Necesidad de actuar. La crisis del sector inmobiliario, que ha arrastrado al resto del tejido productivo durante los últimos ocho años, ha causado estragos en la colectividad. Cayeron infinidad de empresas, el paro se incrementó de forma alarmante y el miedo entró en las venas de la sociedad. Favorecer el acceso a la vivienda es una llamada a la recuperación. Es lógico que los bancos miren con resquemor esta intervención pública en su patrimonio inmobiliario. Pero al fin y al cabo se trata de un apoyo público para mover el mercado, para dinamizarlo y para dar empuje a la sociedad.

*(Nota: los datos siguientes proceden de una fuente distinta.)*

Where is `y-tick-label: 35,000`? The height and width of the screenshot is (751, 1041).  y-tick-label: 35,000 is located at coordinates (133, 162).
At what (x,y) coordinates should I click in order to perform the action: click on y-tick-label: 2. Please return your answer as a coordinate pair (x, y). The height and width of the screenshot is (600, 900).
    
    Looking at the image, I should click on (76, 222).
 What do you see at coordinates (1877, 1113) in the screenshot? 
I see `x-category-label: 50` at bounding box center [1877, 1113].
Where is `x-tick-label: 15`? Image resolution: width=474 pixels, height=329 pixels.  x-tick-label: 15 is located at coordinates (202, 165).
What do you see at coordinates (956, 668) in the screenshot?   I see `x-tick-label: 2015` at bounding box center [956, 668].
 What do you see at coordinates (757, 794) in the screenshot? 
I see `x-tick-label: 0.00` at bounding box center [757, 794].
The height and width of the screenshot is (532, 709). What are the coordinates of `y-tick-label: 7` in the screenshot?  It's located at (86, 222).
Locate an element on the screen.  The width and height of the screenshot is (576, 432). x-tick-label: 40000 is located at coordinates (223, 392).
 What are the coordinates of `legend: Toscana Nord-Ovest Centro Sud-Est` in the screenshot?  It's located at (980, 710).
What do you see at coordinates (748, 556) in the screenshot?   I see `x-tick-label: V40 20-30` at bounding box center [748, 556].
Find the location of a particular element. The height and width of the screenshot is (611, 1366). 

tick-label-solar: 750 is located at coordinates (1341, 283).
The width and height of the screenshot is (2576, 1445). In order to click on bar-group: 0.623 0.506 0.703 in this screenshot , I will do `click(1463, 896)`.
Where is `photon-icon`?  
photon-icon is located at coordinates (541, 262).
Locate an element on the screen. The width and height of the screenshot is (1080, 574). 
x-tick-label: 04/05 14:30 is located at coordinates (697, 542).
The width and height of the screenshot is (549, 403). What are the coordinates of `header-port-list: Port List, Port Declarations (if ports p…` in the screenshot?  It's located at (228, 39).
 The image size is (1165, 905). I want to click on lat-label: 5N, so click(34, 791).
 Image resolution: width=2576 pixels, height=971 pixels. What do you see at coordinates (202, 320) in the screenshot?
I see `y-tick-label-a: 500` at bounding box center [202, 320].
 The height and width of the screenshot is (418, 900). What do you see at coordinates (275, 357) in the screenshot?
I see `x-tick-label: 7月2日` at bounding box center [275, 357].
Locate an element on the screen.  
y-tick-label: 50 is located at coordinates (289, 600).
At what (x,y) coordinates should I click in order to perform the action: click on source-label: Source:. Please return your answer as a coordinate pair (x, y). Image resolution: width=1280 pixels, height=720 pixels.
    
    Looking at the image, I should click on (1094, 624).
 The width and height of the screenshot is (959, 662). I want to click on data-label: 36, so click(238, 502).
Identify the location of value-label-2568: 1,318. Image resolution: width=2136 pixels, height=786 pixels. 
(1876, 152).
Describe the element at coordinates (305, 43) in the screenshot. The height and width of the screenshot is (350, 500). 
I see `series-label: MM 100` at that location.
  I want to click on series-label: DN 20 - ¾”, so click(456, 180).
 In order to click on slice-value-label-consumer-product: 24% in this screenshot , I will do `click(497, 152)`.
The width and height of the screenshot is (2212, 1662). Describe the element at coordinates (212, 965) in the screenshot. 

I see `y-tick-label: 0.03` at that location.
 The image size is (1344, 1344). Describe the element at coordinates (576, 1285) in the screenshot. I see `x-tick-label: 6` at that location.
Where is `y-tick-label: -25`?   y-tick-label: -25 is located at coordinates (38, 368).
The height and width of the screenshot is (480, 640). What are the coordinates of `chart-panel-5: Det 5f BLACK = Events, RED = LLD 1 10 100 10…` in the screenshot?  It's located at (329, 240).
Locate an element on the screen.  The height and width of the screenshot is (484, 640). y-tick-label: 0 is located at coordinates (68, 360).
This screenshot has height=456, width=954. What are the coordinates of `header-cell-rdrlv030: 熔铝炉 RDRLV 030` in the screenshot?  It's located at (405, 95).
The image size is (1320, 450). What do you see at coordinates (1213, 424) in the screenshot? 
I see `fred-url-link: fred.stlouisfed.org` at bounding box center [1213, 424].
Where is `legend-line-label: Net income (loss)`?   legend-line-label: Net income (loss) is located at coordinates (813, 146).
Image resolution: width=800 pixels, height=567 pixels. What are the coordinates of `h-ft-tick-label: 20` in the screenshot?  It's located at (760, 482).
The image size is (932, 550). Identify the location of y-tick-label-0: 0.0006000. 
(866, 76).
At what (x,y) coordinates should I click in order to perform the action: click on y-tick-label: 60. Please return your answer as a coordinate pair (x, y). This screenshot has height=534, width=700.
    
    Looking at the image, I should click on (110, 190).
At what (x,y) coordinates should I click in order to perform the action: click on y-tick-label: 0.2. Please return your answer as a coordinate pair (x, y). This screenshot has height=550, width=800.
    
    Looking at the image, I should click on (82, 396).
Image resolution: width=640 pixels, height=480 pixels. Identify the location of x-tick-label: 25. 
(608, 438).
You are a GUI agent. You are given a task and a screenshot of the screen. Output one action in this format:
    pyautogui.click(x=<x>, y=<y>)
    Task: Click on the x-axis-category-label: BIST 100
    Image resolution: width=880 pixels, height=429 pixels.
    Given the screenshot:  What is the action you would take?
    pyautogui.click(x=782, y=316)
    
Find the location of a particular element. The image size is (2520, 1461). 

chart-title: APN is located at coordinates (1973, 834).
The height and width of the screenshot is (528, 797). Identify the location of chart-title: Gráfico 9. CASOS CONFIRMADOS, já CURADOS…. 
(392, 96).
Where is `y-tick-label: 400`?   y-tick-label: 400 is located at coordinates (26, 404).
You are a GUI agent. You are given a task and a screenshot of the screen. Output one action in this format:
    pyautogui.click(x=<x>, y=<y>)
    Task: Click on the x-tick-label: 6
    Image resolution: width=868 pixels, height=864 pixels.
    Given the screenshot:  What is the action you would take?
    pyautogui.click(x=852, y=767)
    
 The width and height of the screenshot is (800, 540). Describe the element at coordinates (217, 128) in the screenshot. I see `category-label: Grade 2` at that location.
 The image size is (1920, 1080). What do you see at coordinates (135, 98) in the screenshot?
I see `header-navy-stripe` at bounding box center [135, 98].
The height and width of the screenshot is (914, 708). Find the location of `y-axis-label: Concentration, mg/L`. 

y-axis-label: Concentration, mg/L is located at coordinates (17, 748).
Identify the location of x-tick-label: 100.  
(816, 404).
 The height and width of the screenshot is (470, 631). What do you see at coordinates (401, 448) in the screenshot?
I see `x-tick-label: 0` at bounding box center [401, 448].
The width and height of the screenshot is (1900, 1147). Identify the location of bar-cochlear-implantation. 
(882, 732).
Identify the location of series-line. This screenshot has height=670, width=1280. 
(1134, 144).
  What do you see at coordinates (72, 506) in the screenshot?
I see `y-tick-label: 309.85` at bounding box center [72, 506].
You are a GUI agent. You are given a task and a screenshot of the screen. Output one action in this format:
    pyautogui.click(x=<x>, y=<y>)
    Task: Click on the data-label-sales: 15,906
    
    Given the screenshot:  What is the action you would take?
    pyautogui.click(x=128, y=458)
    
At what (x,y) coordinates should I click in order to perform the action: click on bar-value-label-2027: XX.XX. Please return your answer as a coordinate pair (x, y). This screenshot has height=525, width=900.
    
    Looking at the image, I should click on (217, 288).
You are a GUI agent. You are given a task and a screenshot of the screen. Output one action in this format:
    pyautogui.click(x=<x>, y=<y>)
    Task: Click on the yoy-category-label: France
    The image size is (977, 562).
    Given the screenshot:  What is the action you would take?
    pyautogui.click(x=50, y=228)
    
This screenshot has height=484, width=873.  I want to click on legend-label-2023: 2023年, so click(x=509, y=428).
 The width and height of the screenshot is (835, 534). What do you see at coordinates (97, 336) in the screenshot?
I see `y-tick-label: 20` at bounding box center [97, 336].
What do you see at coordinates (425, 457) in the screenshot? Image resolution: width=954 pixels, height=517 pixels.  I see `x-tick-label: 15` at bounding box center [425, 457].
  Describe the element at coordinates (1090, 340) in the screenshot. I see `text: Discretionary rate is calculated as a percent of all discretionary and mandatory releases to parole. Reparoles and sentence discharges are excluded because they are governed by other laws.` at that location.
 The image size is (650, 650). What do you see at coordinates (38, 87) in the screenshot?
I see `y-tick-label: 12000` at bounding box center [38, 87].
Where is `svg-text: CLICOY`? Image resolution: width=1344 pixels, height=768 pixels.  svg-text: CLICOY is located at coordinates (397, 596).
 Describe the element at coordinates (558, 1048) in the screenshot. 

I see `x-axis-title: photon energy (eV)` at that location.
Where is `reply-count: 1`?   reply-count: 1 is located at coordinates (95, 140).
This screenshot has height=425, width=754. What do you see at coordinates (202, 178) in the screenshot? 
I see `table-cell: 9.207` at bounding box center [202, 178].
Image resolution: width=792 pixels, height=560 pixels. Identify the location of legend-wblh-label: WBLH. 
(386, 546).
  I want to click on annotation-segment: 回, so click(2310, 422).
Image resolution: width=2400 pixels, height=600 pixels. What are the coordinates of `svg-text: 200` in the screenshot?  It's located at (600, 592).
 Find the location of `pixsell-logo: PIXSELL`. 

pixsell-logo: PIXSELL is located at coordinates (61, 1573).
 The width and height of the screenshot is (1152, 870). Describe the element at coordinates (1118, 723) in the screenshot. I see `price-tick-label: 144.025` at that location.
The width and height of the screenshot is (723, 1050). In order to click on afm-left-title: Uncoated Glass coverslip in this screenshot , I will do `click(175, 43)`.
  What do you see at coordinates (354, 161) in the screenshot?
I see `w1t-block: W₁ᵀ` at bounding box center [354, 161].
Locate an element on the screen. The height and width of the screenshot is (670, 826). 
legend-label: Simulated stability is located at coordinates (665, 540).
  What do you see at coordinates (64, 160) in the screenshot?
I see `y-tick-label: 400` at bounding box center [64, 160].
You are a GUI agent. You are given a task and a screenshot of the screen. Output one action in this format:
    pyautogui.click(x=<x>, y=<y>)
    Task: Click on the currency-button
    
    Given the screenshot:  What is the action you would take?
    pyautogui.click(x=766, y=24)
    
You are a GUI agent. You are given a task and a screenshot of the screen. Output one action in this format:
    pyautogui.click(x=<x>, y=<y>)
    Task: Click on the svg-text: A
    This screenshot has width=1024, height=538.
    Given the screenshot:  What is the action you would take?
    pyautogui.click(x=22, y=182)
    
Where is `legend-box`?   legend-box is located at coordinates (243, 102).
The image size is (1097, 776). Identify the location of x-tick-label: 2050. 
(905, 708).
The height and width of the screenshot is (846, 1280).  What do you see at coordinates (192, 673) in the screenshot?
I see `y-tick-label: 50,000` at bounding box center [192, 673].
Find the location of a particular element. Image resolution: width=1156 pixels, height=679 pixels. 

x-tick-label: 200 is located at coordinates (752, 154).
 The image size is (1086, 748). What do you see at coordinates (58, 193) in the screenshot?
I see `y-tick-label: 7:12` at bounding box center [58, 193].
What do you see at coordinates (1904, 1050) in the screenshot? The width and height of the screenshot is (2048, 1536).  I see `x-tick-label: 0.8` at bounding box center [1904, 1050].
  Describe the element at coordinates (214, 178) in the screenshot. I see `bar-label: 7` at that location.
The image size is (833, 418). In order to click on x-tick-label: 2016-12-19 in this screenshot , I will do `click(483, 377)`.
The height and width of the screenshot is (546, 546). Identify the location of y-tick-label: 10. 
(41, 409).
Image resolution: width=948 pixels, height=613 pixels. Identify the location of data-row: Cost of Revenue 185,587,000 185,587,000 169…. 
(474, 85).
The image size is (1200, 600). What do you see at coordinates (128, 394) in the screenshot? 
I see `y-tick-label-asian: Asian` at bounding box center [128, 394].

Contrasentido. El boom inmobiliario que comenzó a mediados de los años 90 y se prolongó hasta el 2007 alcanzó niveles que rozaban el delirio. Los precios de los pisos se hicieron desorbitantes a la par que el movimiento especulativo en torno a terrenos y viviendas ya construidas trastrocó el normal funcionamiento del mercado. Aquella burbuja acabó estallando con efectos catastróficos. Las entidades crediticias, comenzando por las cajas de ahorros, atravesaron una coyuntura a veces terrible. Pero los errores del pasado no deben nublar el futuro. Las viviendas son un extraordinario bien en sí mismas, siempre que el sector funcione con normalidad. Sería un contrasentido no comprenderlo. Hay que actuar, como hace el Govern, para recuperar el equilibrio.